#changesinlife #diagnosemensch #normalanders

"Inkognito"

  • 630
"Inkognito" | story.one

Salzburg 1980 - Seit Beginn der kalten Jahreszeit war ich stolzer Inhaber eines festen Wohnsitzes. Ich wohnte in einem Schloss am Stadtrand, im Prominentenviertel. Genauer gesagt, in der ehemaligen Schlossschänke, deren Bausubstanz nicht weniger baufällig war, als das Schloss selbst. Niemals hätte ich gedacht, dass in so einer feinen Gegend derart abgewrackte Löcher als Wohnraum vermietet werden. Meine soziale Situation ließ allerdings keine Kritik zu. Im Gegenteil, ich war froh, überhaupt ein Dach über den Kopf bekommen zu haben. Für einen obdachlosen Trinker wie mich, war das keineswegs selbstverständlich.

Ich wohnte nicht allein hier, meine Mitbewohner waren durchwegs verkrachte Typen oder sonstige Verlierer. In meinem Beruf als Fliesenleger arbeitete ich lange nicht mehr, bis vor kurzem war ich Tagelöhner, zuletzt konnte ich das auch nicht mehr machen, der Suff nagte zunehmend an Körper und Seele. Ich wurde immer schwächer, manchmal fürchtete ich mich vor dem eigenen Schatten.

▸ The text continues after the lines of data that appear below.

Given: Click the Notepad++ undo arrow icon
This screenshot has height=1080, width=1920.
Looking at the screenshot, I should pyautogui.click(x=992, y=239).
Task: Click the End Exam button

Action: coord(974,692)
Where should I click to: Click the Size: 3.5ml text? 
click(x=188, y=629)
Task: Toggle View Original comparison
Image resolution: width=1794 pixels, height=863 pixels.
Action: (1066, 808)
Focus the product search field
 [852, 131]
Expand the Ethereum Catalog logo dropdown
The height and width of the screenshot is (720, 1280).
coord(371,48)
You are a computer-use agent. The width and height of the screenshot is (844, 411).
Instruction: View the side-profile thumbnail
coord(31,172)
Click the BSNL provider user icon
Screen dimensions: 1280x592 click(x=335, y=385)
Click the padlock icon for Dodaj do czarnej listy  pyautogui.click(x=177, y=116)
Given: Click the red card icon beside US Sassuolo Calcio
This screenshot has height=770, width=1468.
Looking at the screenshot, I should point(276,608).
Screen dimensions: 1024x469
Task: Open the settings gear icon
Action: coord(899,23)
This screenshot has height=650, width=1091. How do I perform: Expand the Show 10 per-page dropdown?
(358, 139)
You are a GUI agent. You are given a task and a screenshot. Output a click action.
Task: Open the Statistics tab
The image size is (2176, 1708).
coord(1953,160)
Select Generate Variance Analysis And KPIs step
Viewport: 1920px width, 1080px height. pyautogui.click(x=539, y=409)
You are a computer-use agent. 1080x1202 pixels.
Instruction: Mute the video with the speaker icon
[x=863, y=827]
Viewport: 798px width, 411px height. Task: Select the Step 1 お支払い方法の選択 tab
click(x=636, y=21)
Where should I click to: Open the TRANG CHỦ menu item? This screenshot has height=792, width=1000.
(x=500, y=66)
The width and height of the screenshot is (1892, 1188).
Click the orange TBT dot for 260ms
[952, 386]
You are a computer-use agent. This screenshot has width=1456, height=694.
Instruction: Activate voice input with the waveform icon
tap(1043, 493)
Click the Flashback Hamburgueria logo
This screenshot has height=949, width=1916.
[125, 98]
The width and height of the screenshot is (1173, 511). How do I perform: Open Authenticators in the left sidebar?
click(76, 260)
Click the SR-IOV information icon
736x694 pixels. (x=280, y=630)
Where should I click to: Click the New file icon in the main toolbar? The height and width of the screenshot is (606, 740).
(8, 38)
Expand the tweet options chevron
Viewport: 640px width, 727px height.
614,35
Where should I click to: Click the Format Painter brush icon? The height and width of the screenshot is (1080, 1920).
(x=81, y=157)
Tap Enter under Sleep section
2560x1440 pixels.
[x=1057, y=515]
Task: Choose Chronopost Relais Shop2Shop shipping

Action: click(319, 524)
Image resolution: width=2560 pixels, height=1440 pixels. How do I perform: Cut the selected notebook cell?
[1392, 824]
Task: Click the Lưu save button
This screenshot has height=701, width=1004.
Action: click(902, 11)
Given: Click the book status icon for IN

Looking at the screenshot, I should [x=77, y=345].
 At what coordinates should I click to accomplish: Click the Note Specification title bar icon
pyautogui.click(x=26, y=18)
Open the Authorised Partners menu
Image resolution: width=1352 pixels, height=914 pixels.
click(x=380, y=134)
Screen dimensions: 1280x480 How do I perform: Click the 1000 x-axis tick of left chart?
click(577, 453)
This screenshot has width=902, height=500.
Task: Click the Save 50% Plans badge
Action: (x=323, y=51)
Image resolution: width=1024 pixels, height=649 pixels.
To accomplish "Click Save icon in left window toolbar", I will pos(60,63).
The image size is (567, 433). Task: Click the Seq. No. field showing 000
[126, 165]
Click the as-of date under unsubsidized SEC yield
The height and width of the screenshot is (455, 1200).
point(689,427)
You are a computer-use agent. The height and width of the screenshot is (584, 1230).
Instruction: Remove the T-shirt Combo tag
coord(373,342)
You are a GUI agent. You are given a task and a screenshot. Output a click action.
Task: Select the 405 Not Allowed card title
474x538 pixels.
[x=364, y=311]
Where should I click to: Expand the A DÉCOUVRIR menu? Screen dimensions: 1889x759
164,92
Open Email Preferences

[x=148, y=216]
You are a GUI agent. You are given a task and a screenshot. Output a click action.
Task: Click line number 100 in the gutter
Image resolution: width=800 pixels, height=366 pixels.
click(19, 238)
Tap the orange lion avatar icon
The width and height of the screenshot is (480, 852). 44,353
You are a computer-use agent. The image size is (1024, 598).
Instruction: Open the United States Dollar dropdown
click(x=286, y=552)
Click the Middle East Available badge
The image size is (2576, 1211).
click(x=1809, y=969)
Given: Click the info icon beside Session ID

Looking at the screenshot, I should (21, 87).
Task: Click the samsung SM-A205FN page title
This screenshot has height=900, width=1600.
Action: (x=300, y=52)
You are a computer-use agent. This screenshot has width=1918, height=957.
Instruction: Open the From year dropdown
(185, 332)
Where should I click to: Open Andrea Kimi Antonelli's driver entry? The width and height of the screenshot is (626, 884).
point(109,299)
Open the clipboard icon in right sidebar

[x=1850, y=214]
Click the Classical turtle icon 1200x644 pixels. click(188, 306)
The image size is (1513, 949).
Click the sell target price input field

Für mich war diese Bude trotzdem ein Glück, denn seit ich hier wohnte, sah ich den Kontrollen der Polizei gelassen entgegen. Wenn ich meine vornehme Adresse nannte, rollten sie mit den Augen. Manche hatten ihren Spaß daran, Leute wie mich ständig zu filzen. Sie nannten mich lachend den Schlossgeist und schüttelten den Kopf.

Zuweilen, in nüchternen Momenten, versuchte ich zu ergründen, was mit mir geschehen war – und wurde immer ratloser. Das Rad zurückdrehen? Aussichtslos. Es war schon zu lange her, dass ich ein anerkanntes Mitglied der Gesellschaft war. Damals, nach einem feuchtfröhlichen Absacker machte ich erstmals die Bekanntschaft mit meinem Dämon. Er saß auf meiner Schulter, entpuppte sich als unsichtbarer Einflüsterer. Er war es, der meine Wege bestimmte.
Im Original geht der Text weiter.